Kenneth L. Lay: He built the company from an obscure natural gas pipeline firm into a new kind of energy company. He was chief executive from 1985 to February 2001 and remained chairman until the company's collapse. He stepped back in as CEO in August 2001.
Lay, 60, who has a doctorate in economics from the University of Houston, saw the promise of natural gas deregulation in the 1980s and electricity deregulation in the 1990s. Enriched by Enron's early successes, he became a big political fund-raiser, an advisor to both Bush administrations and an architect of national energy policy.
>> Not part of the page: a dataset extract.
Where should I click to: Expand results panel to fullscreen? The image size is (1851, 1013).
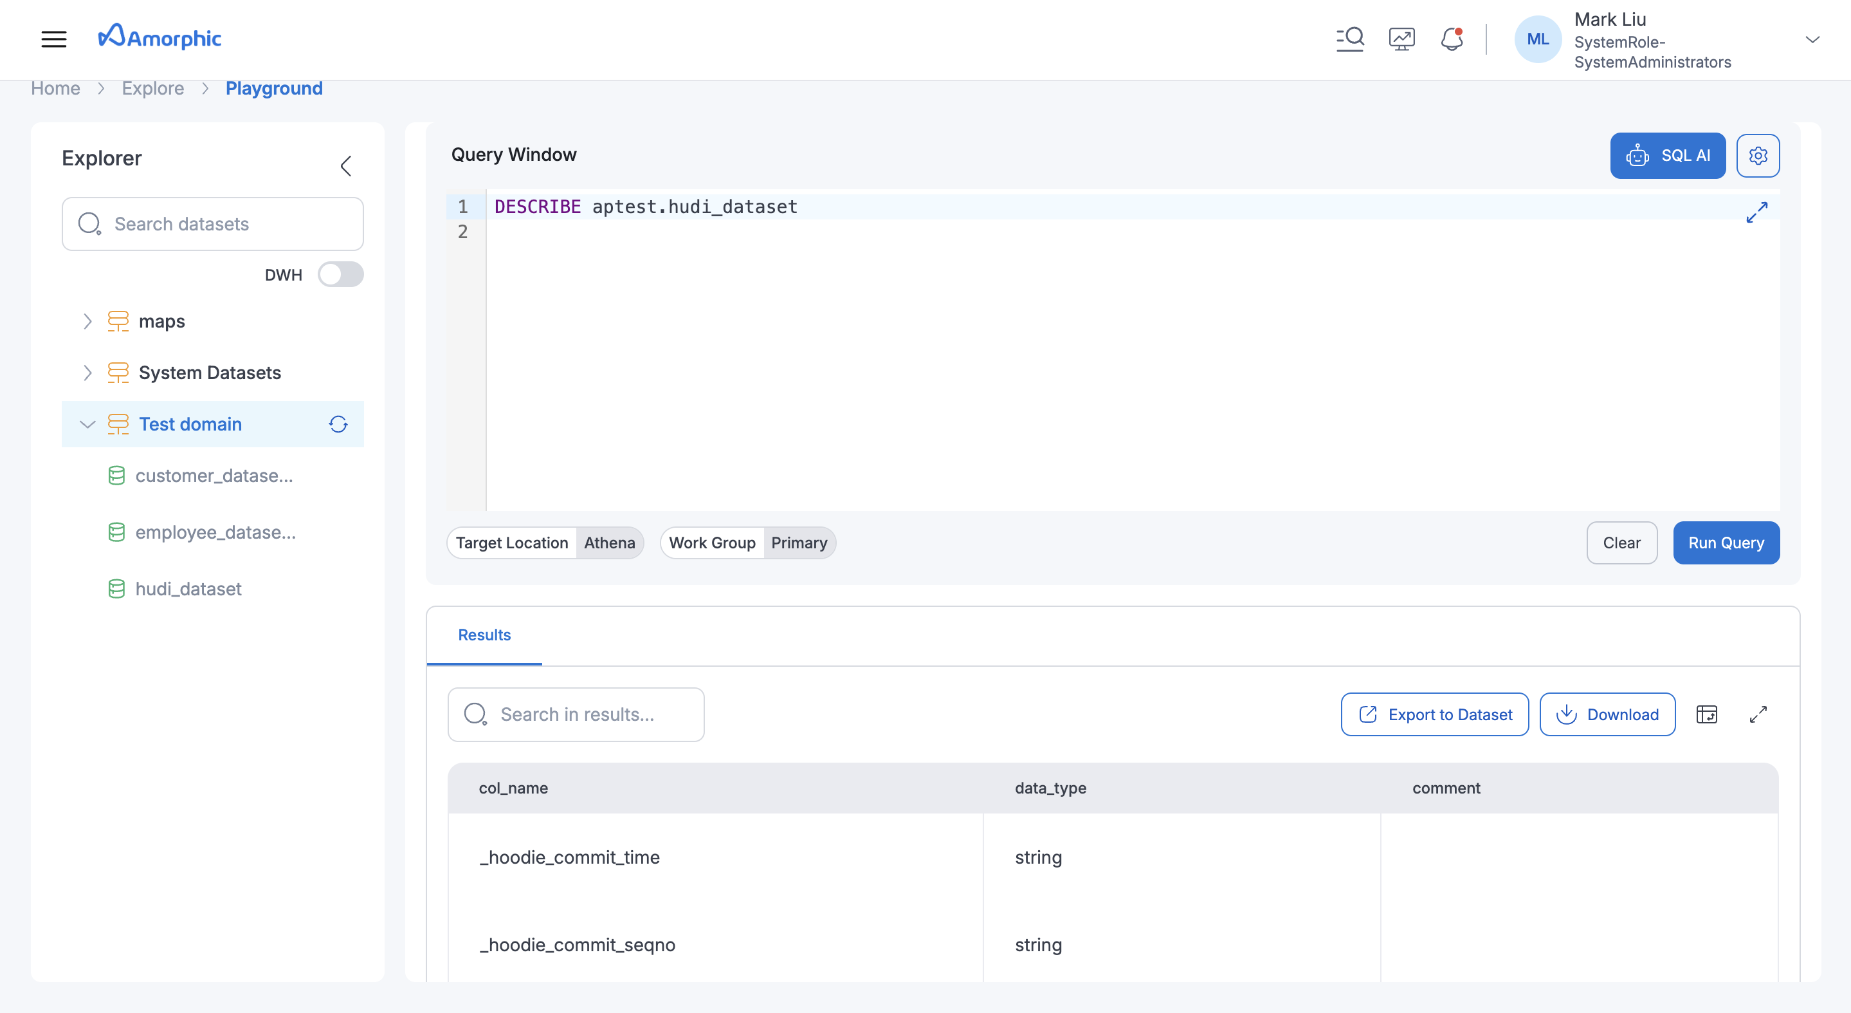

Through Enron's stunning downward spiral, two views of Lay emerge: He was an isolated statesman, unaware of financial trickery perpetrated by underlings. Or he was a hands-on manager who knew what was going on.
Lay has refused to testify before Congress.
Jeffrey K. Skilling: He took over as chief executive in February 2001, only to resign in August, citing personal reasons.
Skilling, 48, said the decision to quit had "nothing to do" with Enron, but many in and out of the company wondered why he would walk away from a job he had long coveted.
Lay brought Skilling to Enron in 1990 from consulting firm McKinsey & Co., at which Skilling had handled the Enron account. Enron had hit a rough patch because of plummeting natural gas prices, and Skilling had a vision of Enron as a nimble trading company that didn't need hard assets to make money.
Skilling was named Enron's president in 1996.
Skilling signed off on the creation of many of the off-balance-sheet financial deals that Enron allegedly used to hide debt. Skilling has insisted that the deals were legitimate and were used to lower risk for Enron and its shareholders.
In testimony before Congress this year, Skilling said he was unaware of any accounting problems at the company.
Andrew S. Fastow: He joined Enron in 1990 from Continental Bank in Chicago and became chief financial officer in 1998.
Fastow, 40, helped Enron raise the huge sums it needed in its quest to dominate energy trading. He is believed to have engineered Enron's many off-balance-sheet financial partnerships.
Fastow managed two of the partnerships, LJM Cayman and LJM2 Co-Investment, named using the initials of his two children and his wife. Investor concern over potential conflicts between Fastow's role as an Enron executive and as a partnership manager caused Fastow to resign his manager duties in summer 2001.
On Oct. 16, Enron reported a surprise $638-million quarterly loss, partly related to the partnerships that also cost the company $1.2 billion in shareholder equity. On Oct. 24, a day after Lay expressed "the highest faith and confidence in Andy" in a conference call with investors and analysts, Fastow was ousted from the job.
Enron has said Fastow reaped at least $30 million in fees for managing the partnerships. A Fastow spokesman has said the arrangements were created with the full knowledge and approval of Enron's board of directors.
Jeffrey McMahon: He was mentioned in Enron executive Sherron S. Watkins' Aug. 22 memo to Lay as one of the top executives that Lay should quiz to see whether her account of financial shenanigans was true.
McMahon, 41, a former Arthur Andersen employee who joined Enron in 1994, was treasurer and executive vice president of finance in 2000 when he complained about the off-the-books deals that Fastow helped engineer. McMahon then moved to an Enron backwater as president of a small subsidiary that served industrial customers.
Michael J. Kopper: He was a former lieutenant to Fastow who pleaded guilty Wednesday to federal charges related to Enron's fall.
Kopper, according to an Enron board investigation, improperly organized a partnership to keep it -- and a huge sum of Enron debt -- off the company's books. Declined to testify before Congress.
Sherron Watkins: She was an Enron vice president who told Lay in August 2001 that Enron's questionable dealings could cause the powerful corporation to collapse. Her claims were investigated, but ultimately ignored.
Watkins told Congress that Fastow and Skilling were likely to blame for Enron's fall.
David Duncan: He was an Arthur Andersen LLP employee and the government's star witness against the accounting firm.
He pleaded guilty to obstruction of justice, acknowledging that he directed the shredding of documents as the senior auditor on Andersen's Enron account.